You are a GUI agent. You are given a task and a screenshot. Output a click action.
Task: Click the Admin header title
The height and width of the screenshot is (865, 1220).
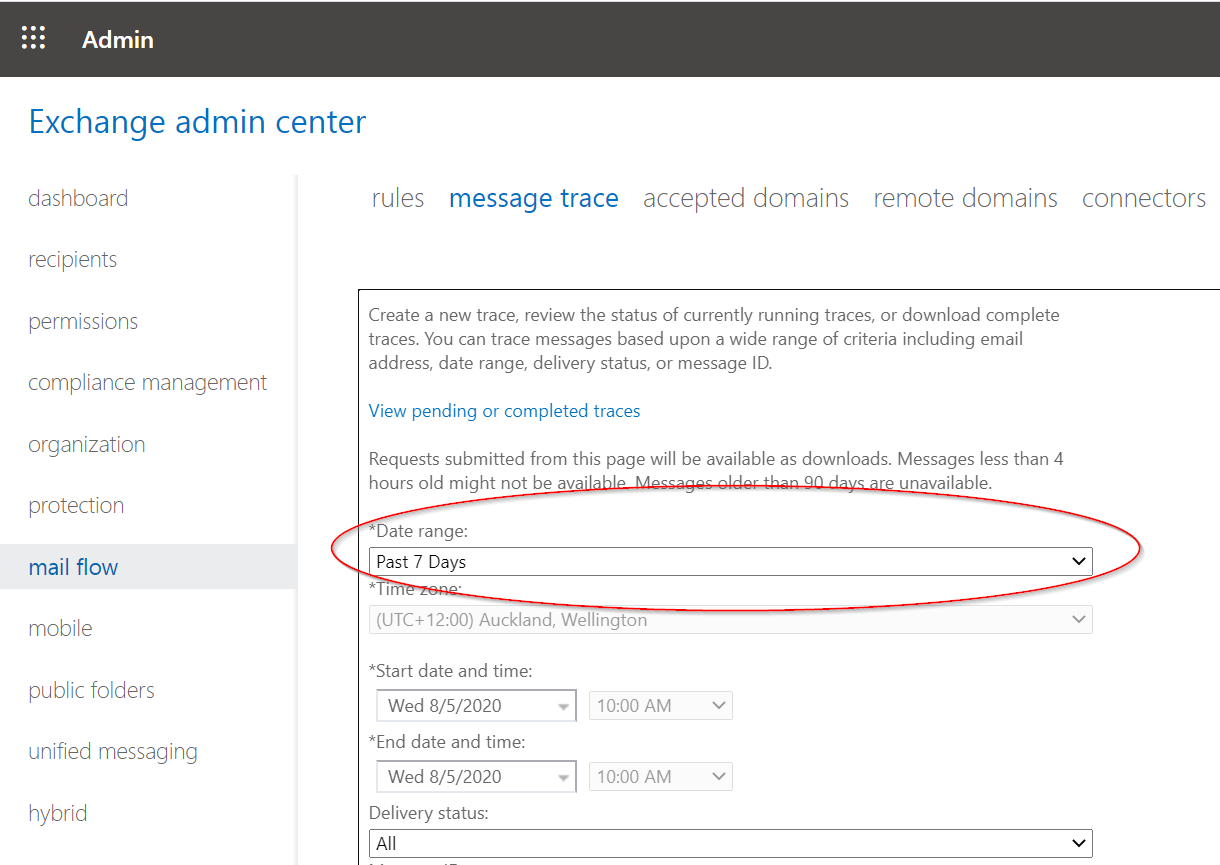point(118,40)
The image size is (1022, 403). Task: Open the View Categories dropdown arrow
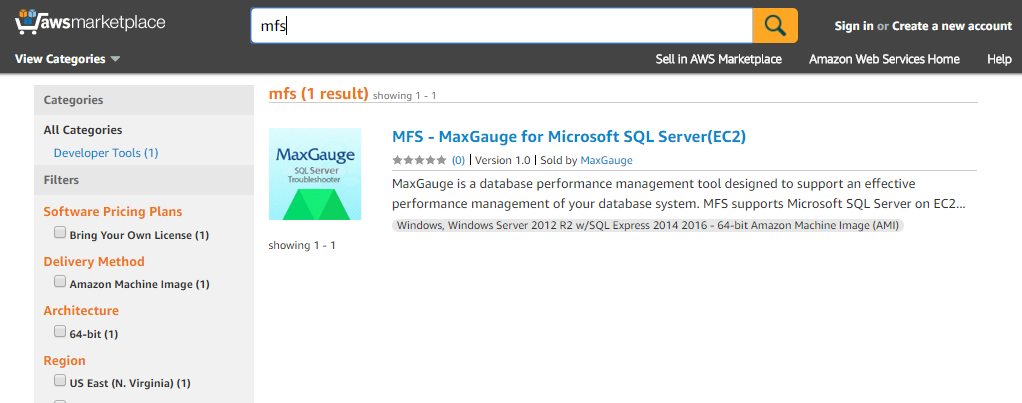click(x=115, y=59)
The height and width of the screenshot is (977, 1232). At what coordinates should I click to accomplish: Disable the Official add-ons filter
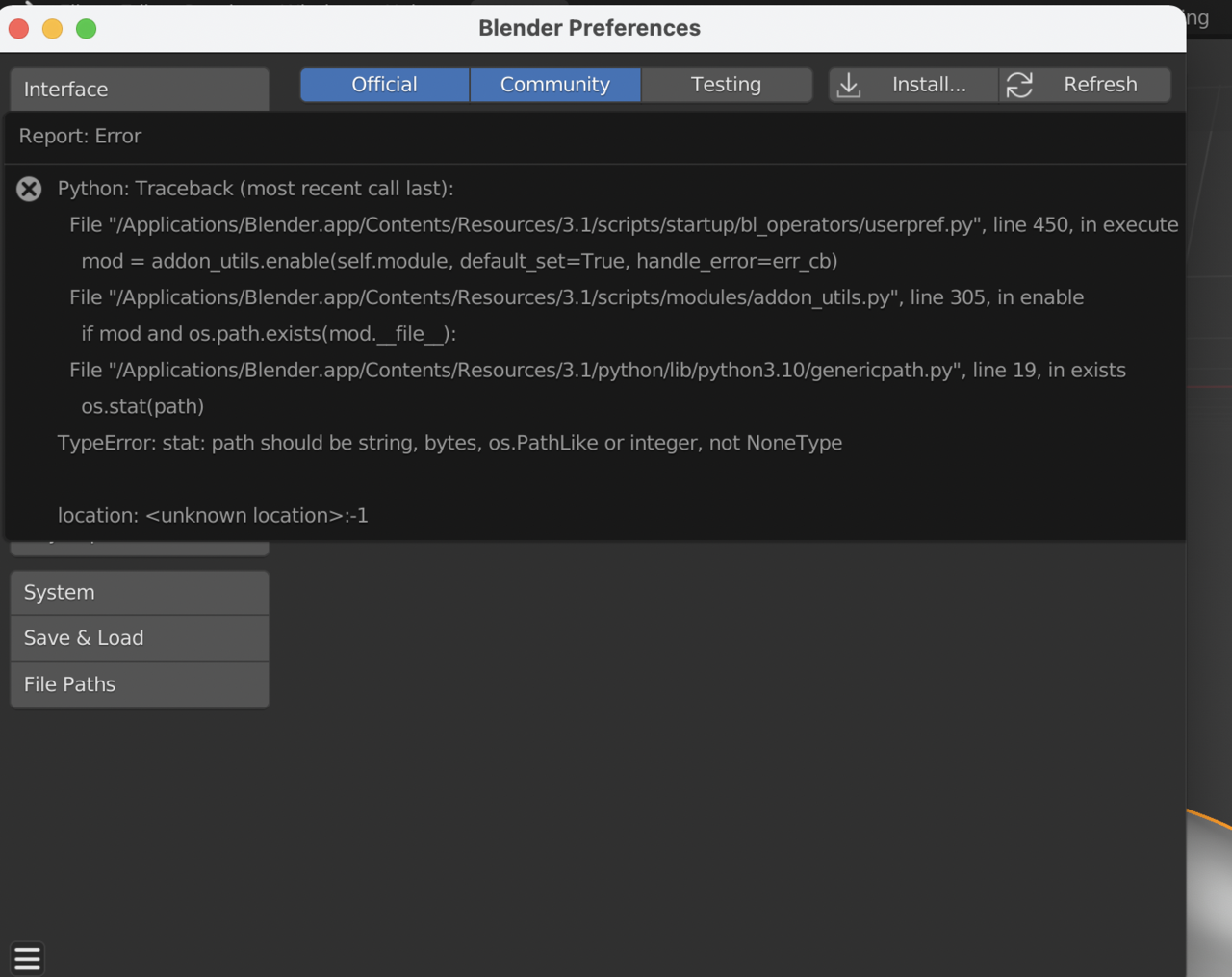[384, 85]
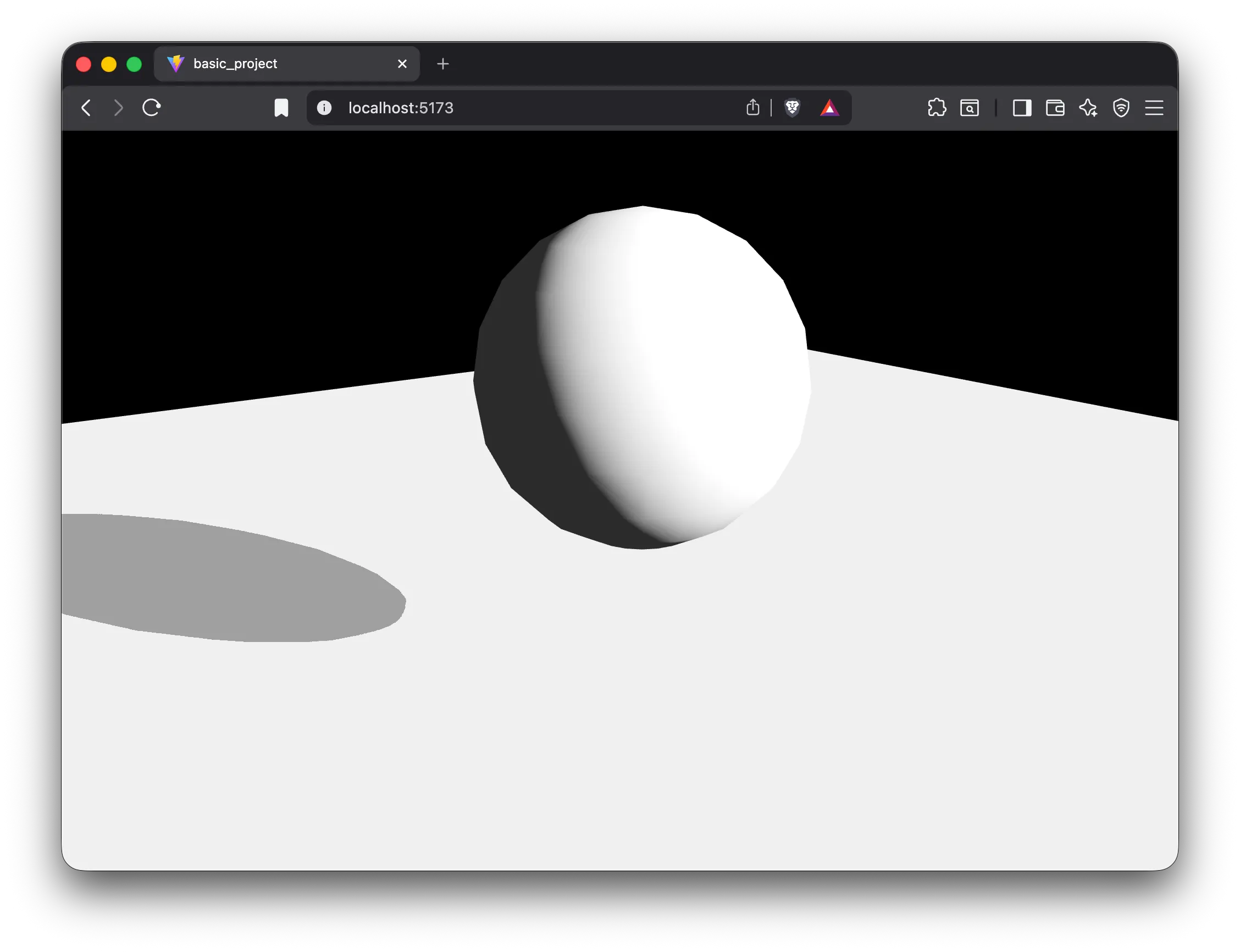Close the basic_project tab
This screenshot has height=952, width=1240.
402,64
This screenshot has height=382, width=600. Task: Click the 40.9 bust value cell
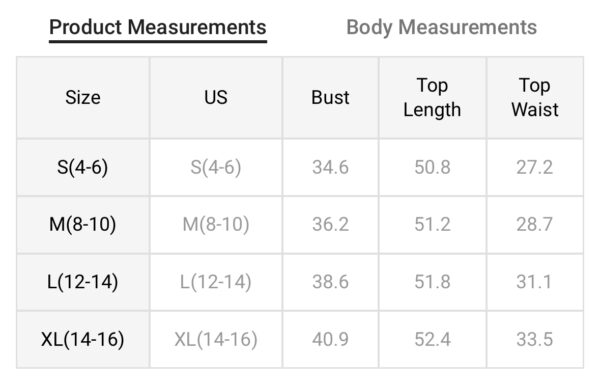(331, 340)
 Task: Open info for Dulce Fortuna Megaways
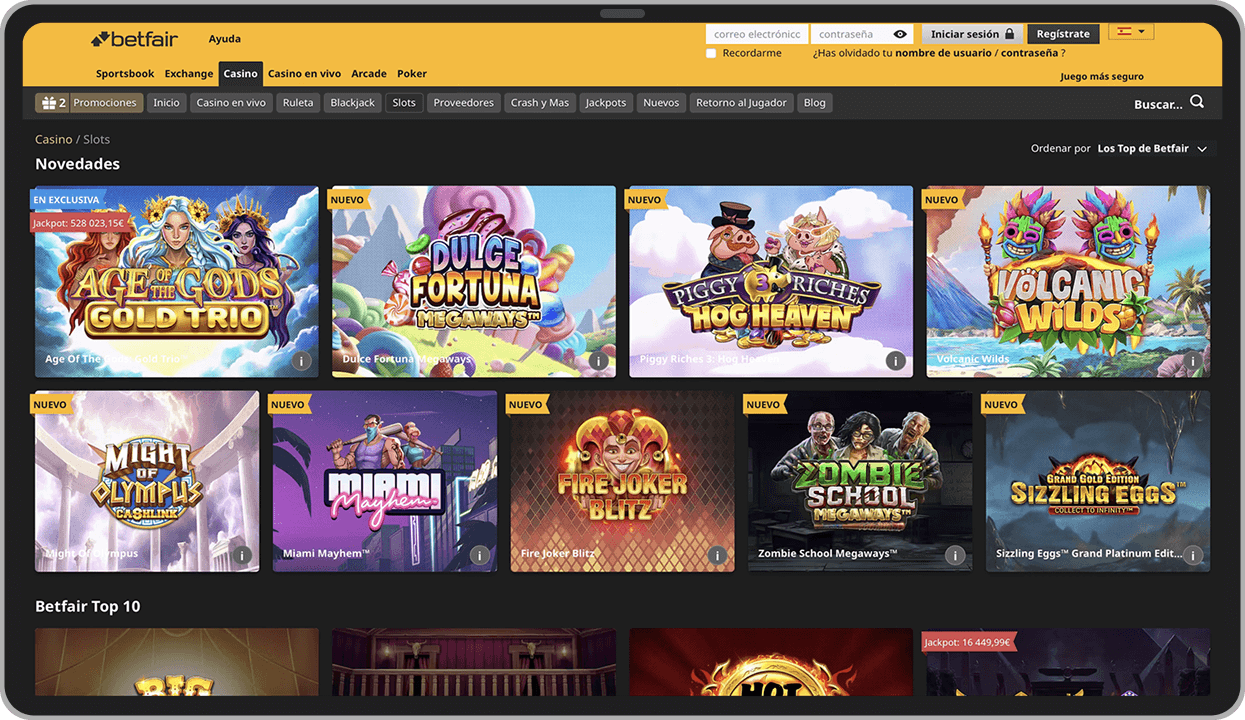(598, 361)
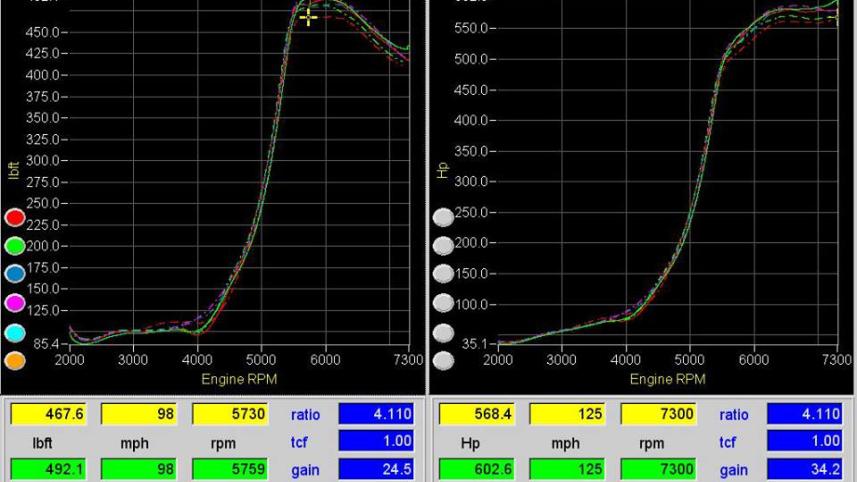Click the yellow crosshair cursor on torque curve
857x482 pixels.
[x=308, y=17]
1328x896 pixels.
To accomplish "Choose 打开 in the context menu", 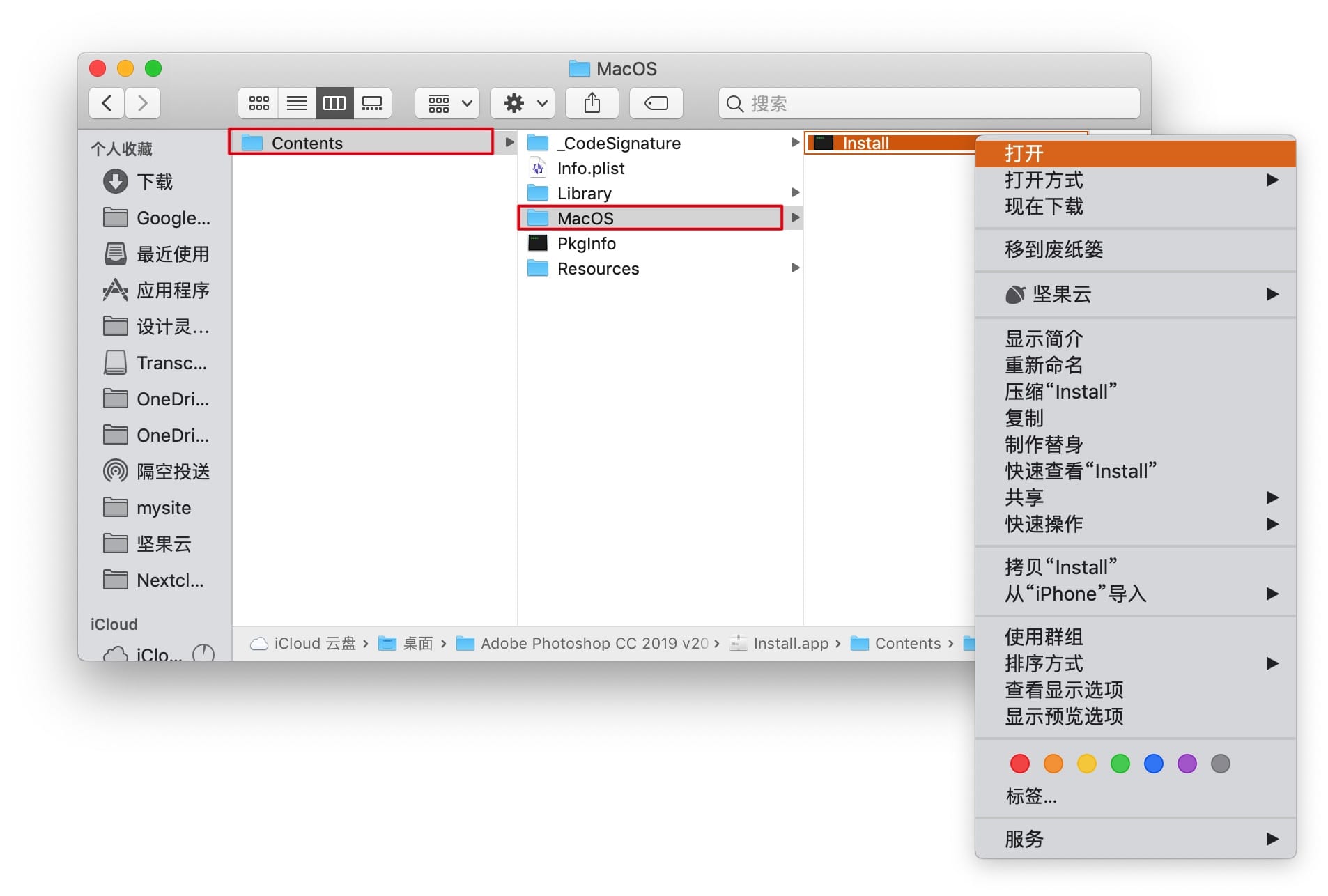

_ _ _

Take the line containing "This screenshot has height=382, width=600." and every line after it to the end of the records, and restate them verbatim, with no pictures.

(Task solution):
This screenshot has height=382, width=600. Task: Click the 40.9 bust value cell
(331, 340)
 Task: Open info for Dulce Fortuna Megaways
(598, 361)
Click the yellow crosshair cursor on torque curve
857x482 pixels.
[x=308, y=17]
1328x896 pixels.
To accomplish "Choose 打开 in the context menu", 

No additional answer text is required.